The President delivered the keynote address on the subjects of “heritage, home and healing”.

During his speech, the President spoke of the importance of “such deep reflection on our past as many generate hope for the future” which could lead ultimately to healing.

“Our individual memory, we must never forget, is entwined with the memories of so many others,” he said.

“Unravelling the knots of memories,” he said, can be challenging and often painful, but it is ultimately “a rewarding and even cathartic task”, but one which “requires acts of leadership at all levels and from disparate quarters, from all of us”.

He paid tribute to the peacebuilding work of John Hume and spoke of the debt of gratitude owed to Seamus Heaney, quoting his lines from The Cure at Troy and the now-famous phrase, "hope and history rhyme".

This, he said, "became a widely cited poem in the glow of the 1998 Good Friday [Belfast] Agreement and continues as an invocation," used most recently by the US President Joe Biden in his inauguration speech.

“President Biden’s offer of a moral reawakening on our global responsibilities, including how we respond to Covid-19 and climate change, global conflicts gone on too long, is so much in that spirit,” the President said. “May the sea-change gain strength and continue. I wish him the blessings of necessary courage.”

The President also spoke of the importance of listening and recognising facts and events from the past, however difficult, as a “necessary prerequisite for any meaningful healing.

“Lasting peace will only be embedded to achieve its best harvest when we each have the generosity and the empathy to recognise that we must see as our materials the common humanity of the other, including that of former enemies, to whom we accord respect of so much more than tolerance, to their differing perspectives and narratives,” he said.

“For the sake of the future we will share, we must be unshackled from the snares of the past.

“Creating a space for forgiveness is essential and can be achieved, and it will aid the process of healing, even through contact, and will go on to enable us to live together on this shared island with our eyes on the light and loves of a shared future lived together in endless curiosity - nothing closed,” he said.

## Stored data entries
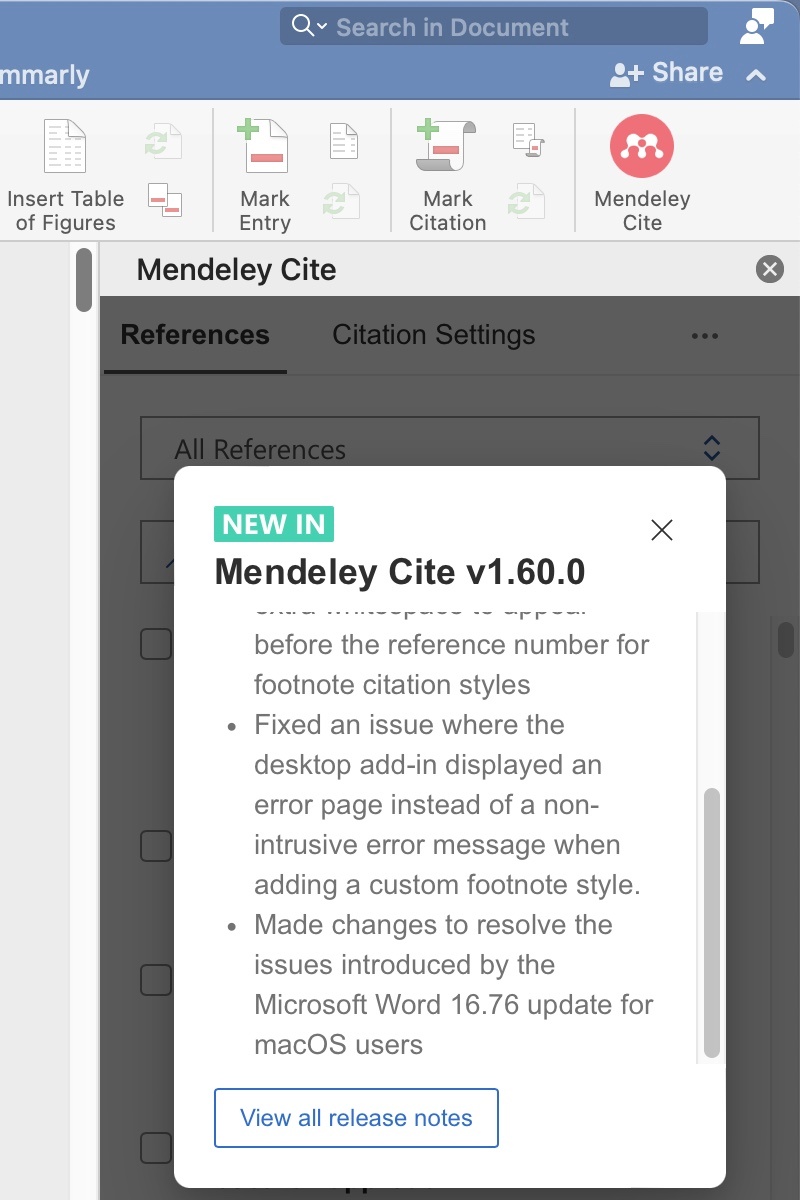Tick the third reference checkbox
Screen dimensions: 800x1200
[x=155, y=980]
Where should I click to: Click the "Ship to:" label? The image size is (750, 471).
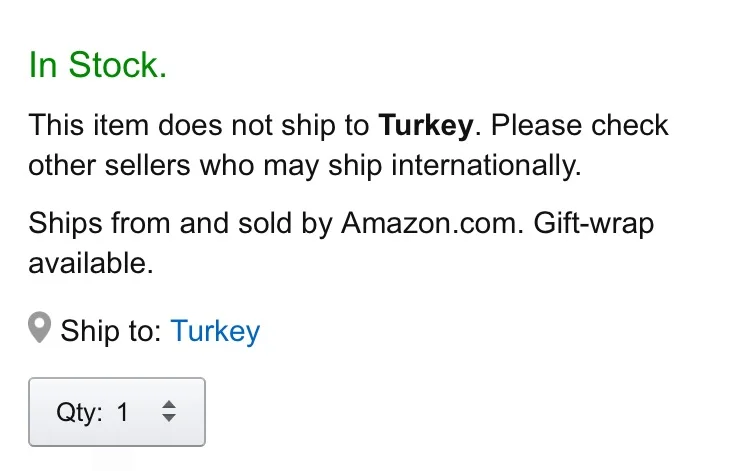tap(110, 331)
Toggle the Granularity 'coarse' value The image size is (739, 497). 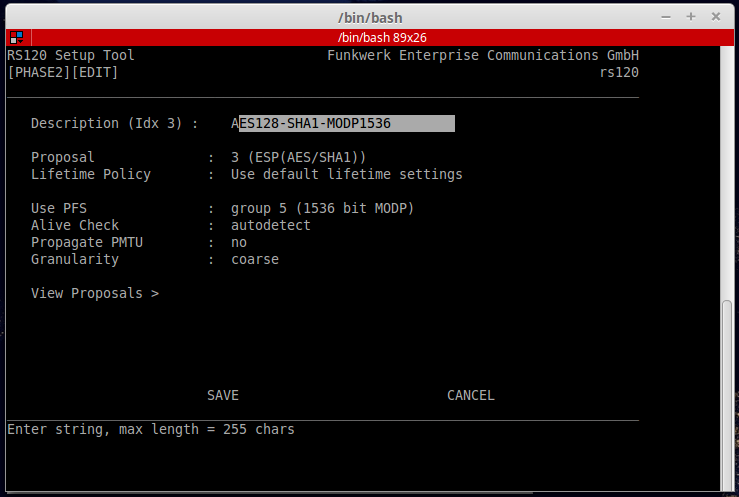pos(254,260)

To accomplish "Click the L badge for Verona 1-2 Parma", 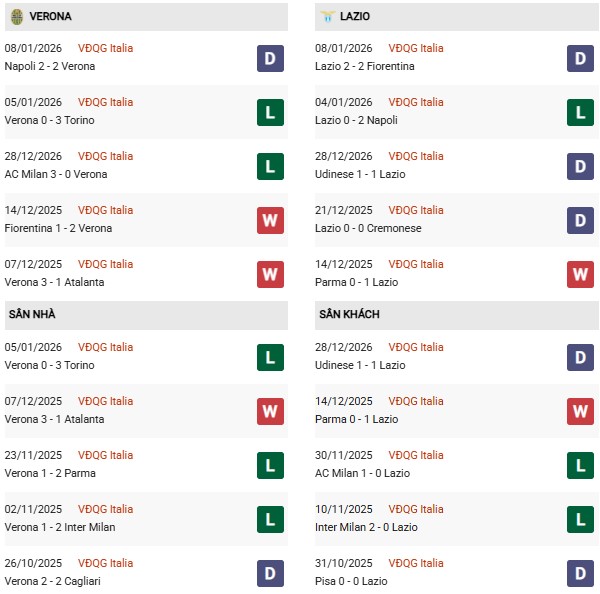I will point(270,465).
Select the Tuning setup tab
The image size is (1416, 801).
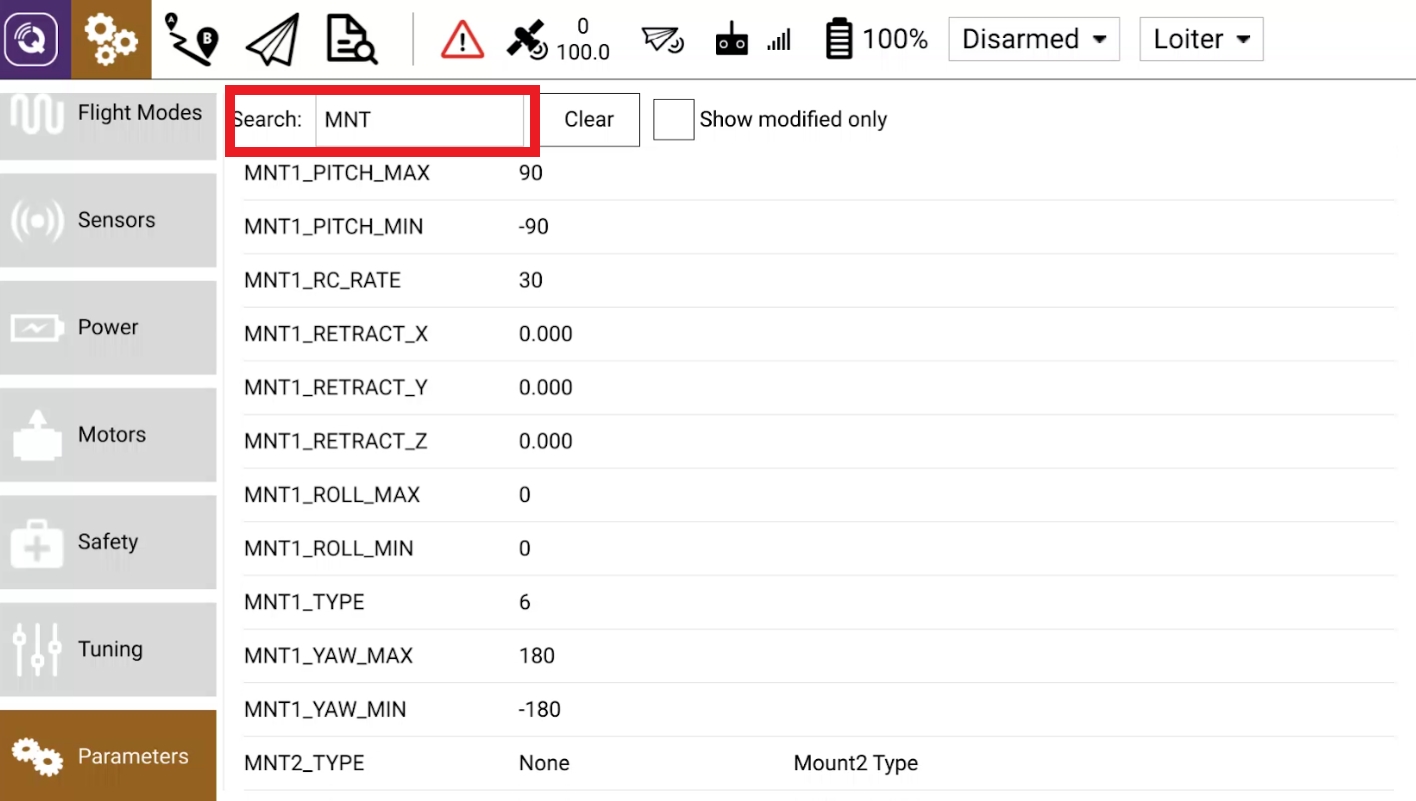[x=108, y=649]
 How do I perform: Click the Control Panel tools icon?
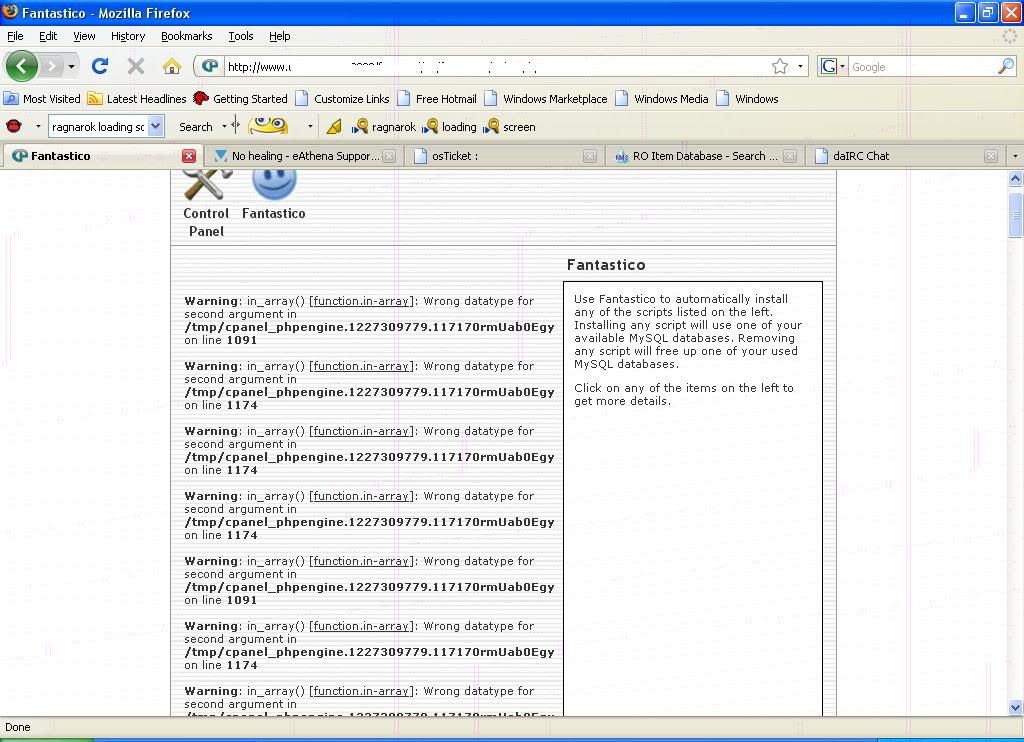pyautogui.click(x=207, y=186)
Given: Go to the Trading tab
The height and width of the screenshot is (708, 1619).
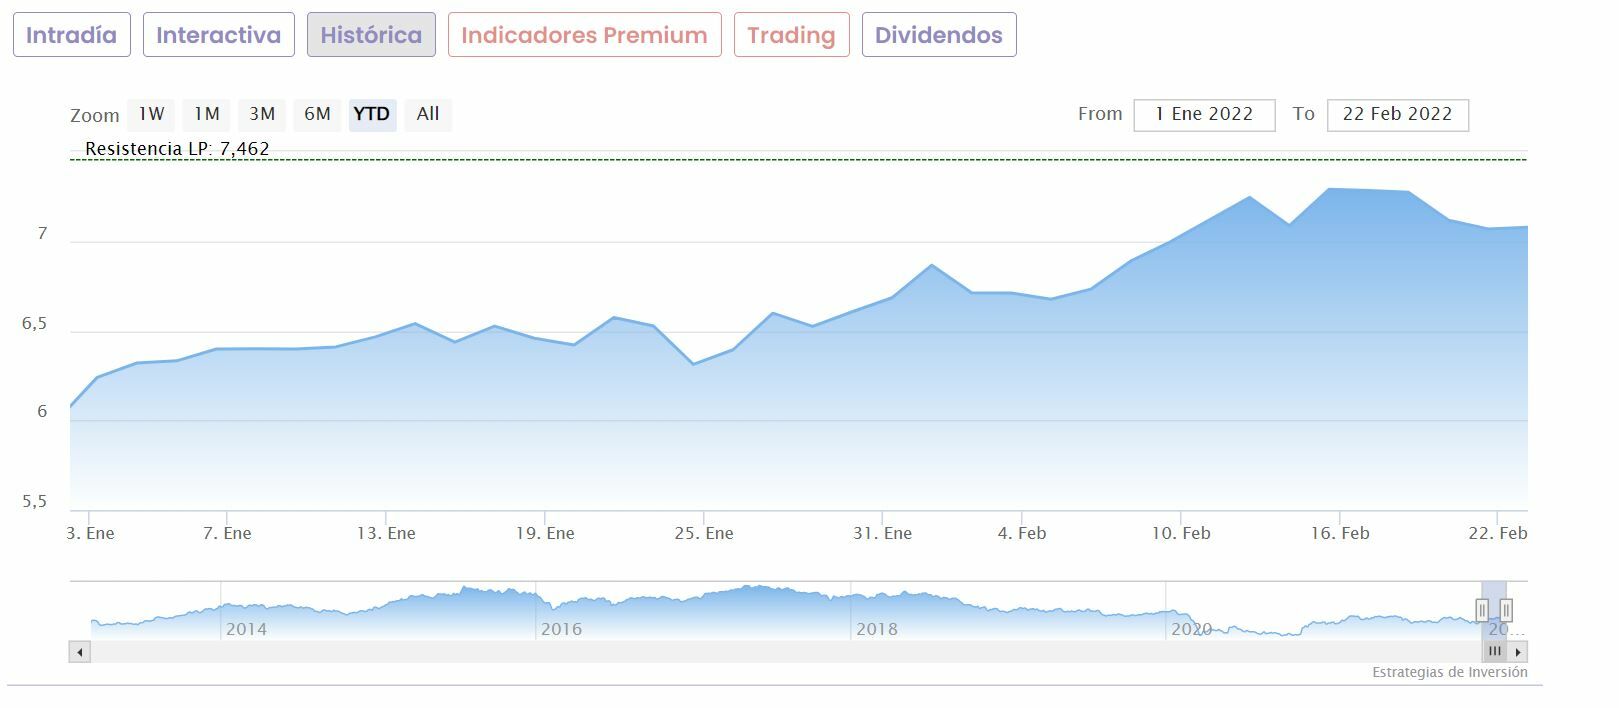Looking at the screenshot, I should click(791, 35).
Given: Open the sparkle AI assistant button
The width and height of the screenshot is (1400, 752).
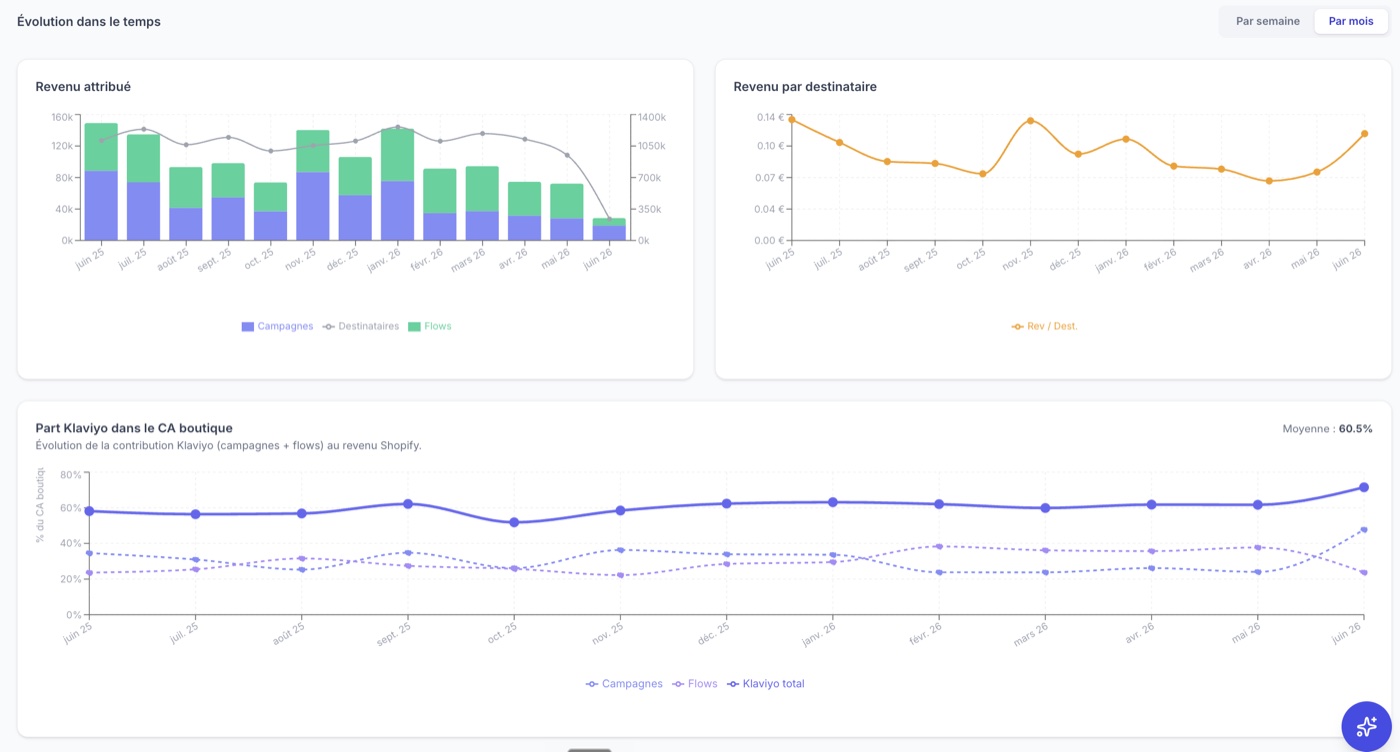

## INSTRUCTIONS FOR THE TASK
According to the passage on the President's keynote address, what three subjects did the address cover?

## EXERCISE OUTPUT
Heritage, home and healing.